Coach Hansen spells out why All Blacks are in a different league
All Blacks coach Steve Hansen inadvertently pointed a huge spotlight on rugby administration failures in South Africa when he highlighted why New Zealand’s rugby was in such a good place.
The All Blacks won this year’s Rugby Championship in a canter‚ breaking numerous records along the way‚ to back up last year’s World Cup triumph.
The Hurricanes also became the fifth different New Zealand franchise to win Super Rugby when they won the title earlier his year‚ to further underline how far ahead Kiwi rugby is from the rest of the world.
While South Africa has no answers after what can only be described as a disastrous season that has seen the Boks win four tests out of nine – with only two wins from six in the Rugby Championship – New Zealand is lapping the field.
Hansen put it down to several factors.
“The big thing we have going for us at home is that we have quality people and quality administrators making good decisions‚” he said.
“The [Super Rugby] franchises are driven well and those coaches are striving to be better all the time. “You can go right down to schools level where they are trying to produce players that go on and become professionals.”
“The golden goose is our central contracting system, because when you have good administrators at the top in control of contracts‚ everyone has to work together because you only have one paymaster.”
Contrast that to South Africa, where provinces contract players and even a small pool of nationally contracted players are still in a dual arrangement where the SA Rugby Union pays twothirds of a players’ wage and his union the other third.
Hansen also pointed out that the best interests of New Zealand rugby were central to everything that happened in that country.
In South Africa, that is often not the case with petty provincial issues and political points-scoring prevalent thanks to a constitution that entrenches the archaic system of elected officials in a supposedly professional sport.
“There are no other people with other agendas‚” Hansen said.
“Our only agenda is to win matches and produce quality players.”
The All Blacks lost nearly 500 test caps worth of experience this year with the international retirements of Richie McCaw‚ Dan Carter‚ Ma’a Nonu and Conrad Smith.
Yet they are arguably a better team than a year ago.
“We planned very well for the World Cup and beyond‚” Hansen said.
“And we put a lot of work in to ensure we had a captain ready to lead from the front and Kieran [Read] has done that magnificently.”
“We knew we were going to lose a lot of experienced players‚ but we’ve been working hard on our skills and game for a long time. “Our defence and attack have really come along and we’re delivering a great product.”
“We’re a team that is playing with lots of confidence‚ and that has a snowball effect.” Hansen tried to throw some crumbs of comfort South Africa’s way by suggesting patience was needed.”
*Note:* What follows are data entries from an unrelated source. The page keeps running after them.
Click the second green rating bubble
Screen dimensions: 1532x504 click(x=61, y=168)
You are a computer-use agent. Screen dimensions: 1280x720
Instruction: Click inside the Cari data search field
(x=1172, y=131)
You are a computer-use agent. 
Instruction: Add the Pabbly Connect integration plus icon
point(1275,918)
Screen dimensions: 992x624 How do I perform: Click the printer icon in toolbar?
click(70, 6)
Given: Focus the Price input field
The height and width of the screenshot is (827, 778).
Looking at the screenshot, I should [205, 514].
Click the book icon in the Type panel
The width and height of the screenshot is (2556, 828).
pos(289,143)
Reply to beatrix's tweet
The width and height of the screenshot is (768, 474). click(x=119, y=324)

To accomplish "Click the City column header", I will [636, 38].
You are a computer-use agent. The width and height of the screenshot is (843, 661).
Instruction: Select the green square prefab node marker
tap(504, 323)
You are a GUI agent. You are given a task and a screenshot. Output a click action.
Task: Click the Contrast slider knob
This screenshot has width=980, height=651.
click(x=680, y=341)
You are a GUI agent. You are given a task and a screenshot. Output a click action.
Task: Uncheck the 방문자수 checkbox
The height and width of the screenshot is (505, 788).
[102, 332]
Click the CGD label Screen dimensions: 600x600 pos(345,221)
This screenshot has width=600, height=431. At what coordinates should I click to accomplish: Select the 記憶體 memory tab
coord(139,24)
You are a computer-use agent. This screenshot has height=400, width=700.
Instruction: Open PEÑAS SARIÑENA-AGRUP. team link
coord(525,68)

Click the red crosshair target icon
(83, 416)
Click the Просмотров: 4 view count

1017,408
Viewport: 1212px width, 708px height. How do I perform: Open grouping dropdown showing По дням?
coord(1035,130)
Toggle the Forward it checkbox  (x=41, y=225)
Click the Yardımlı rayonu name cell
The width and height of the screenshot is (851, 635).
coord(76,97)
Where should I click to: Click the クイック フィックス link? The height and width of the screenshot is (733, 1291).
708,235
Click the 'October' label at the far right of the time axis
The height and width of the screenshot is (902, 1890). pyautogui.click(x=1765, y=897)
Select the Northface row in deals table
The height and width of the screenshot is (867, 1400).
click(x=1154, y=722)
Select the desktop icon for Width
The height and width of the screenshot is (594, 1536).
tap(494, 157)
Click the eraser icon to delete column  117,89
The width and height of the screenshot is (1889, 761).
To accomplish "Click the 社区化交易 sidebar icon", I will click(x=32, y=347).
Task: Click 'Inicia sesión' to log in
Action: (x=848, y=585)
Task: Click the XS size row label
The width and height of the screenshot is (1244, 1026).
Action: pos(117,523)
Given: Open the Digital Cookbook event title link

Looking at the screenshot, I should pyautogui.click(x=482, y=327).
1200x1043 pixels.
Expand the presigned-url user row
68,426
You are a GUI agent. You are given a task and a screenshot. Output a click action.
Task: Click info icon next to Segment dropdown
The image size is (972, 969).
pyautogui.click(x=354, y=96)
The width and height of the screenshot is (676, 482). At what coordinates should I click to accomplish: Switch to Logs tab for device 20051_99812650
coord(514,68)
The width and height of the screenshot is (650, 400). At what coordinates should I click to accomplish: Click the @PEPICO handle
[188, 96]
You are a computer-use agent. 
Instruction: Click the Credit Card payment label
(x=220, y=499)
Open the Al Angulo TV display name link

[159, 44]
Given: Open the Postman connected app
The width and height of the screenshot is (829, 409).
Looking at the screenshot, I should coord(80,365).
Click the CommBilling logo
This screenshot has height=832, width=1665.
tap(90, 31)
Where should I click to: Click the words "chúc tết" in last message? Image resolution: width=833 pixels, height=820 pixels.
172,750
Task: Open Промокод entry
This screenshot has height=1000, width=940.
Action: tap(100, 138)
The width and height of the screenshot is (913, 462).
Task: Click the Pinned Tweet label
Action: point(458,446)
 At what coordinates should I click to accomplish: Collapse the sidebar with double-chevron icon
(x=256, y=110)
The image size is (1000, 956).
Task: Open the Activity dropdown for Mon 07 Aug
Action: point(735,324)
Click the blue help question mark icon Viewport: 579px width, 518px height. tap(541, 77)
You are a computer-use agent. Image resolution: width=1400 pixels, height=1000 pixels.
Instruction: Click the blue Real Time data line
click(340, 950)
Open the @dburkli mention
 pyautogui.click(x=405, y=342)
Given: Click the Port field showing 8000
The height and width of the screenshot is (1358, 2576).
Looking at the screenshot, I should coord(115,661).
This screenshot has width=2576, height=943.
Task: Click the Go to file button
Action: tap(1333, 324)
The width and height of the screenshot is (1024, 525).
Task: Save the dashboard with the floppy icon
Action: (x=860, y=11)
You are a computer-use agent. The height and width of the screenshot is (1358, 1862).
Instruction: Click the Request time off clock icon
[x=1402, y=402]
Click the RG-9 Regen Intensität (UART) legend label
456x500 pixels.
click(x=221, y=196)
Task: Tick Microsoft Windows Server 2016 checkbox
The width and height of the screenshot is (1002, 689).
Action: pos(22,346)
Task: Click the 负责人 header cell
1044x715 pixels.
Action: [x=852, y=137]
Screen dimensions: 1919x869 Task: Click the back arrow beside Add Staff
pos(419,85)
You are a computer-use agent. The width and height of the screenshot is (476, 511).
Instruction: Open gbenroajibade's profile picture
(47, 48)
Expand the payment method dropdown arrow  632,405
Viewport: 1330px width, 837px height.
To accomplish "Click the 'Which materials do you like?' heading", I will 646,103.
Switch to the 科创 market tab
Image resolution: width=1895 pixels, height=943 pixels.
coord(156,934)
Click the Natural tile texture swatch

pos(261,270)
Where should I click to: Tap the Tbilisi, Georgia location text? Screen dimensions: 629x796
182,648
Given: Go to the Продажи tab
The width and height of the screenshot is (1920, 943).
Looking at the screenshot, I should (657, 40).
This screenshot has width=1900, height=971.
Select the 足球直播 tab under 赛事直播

“I still think South Africa can be a good team‚ but they need time now with new coaches and new players‚” he said.
“They’ve lost some real experience‚ and it’s always very difficult to replace that. There is potential for them to become a very good side‚ but patience will be needed.”
The coach’s indaba later this month could be a step to solving some of South Africa’s rugby problems by aligning a strategy to do what is best for the Springboks.
If not‚ the Boks will become a secondtier team.